7  Author Contributions

Essential to the practice of Open Science is being transparent and taking responsibility. This means that we should be clear about who did want in a group project. We can leverage YAML to record what roles each author as shown back in Section 1.4 and Listing 1.10.

In addition to setting roles as part of the author metadata, we also need to list contributions in two other places: each code chunk and at the end of the report.

7.1 Contributions in Code Chunks

Listing contributions in code chunks can vary in the amount of details. However, the most basic way of listing contributions is to list who is taking responsibility for a particular block of code. When working in a team, we strongly recommend using a two-layered approach to listing responsibility.

  • If using a paired programming approach,
    • The Driver (or Writer) is the person who wrote the code while
    • The Navigator (or Observer) is the person who was strategizing, telling the driver what to do, and checking what was typed.
  • General Approach
    • The Author is the person who conceptualized and wrote the code,
    • The Reviewer is the person(s) who checked the author’s work and signed off.

**Given records**
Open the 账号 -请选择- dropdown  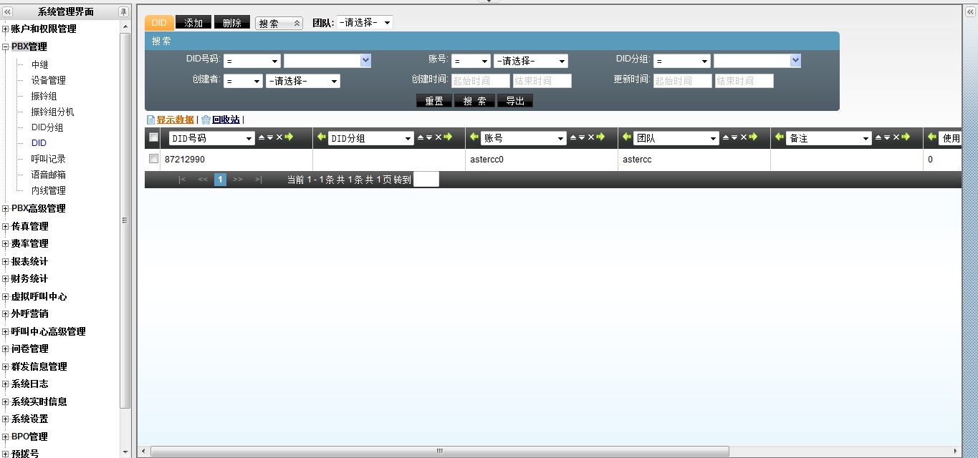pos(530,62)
...
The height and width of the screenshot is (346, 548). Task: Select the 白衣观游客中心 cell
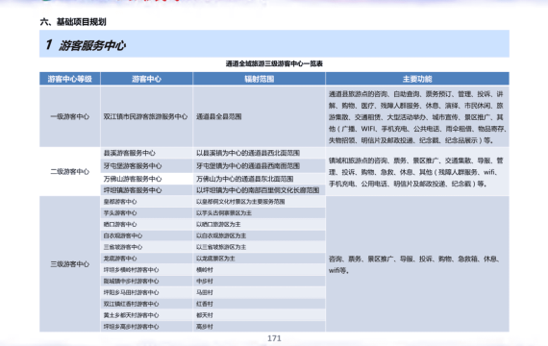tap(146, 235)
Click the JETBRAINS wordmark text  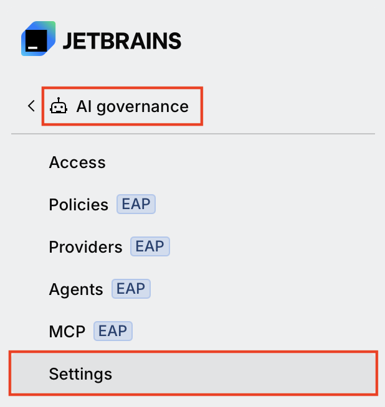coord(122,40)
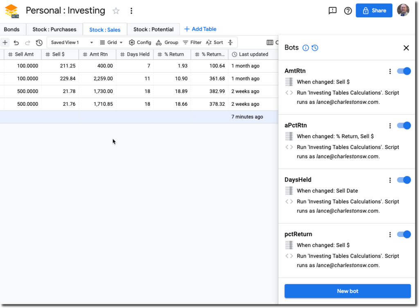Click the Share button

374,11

**Written tasks**
[1] According to the author contributions text, besides the author metadata, in which two places must contributions also be listed?
[2] From the author contributions text, write out the part that opens with the words containing "7.1 Contributions in" and closes with "and signed off.", substituting "Strategist" for "Navigator".
[3] Why does the author contributions text say that a group project should make clear who did what?

**Answers to each task**
[1] In each code chunk and at the end of the report.

[2]
7.1 Contributions in Code Chunks

Listing contributions in code chunks can vary in the amount of details. However, the most basic way of listing contributions is to list who is taking responsibility for a particular block of code. When working in a team, we strongly recommend using a two-layered approach to listing responsibility.

  • If using a paired programming approach,
    • The Driver (or Writer) is the person who wrote the code while
    • The Strategist (or Observer) is the person who was strategizing, telling the driver what to do, and checking what was typed.
  • General Approach
    • The Author is the person who conceptualized and wrote the code,
    • The Reviewer is the person(s) who checked the author’s work and signed off.

[3] Being transparent and taking responsibility are essential to the practice of Open Science. Being clear about each person's work follows from that.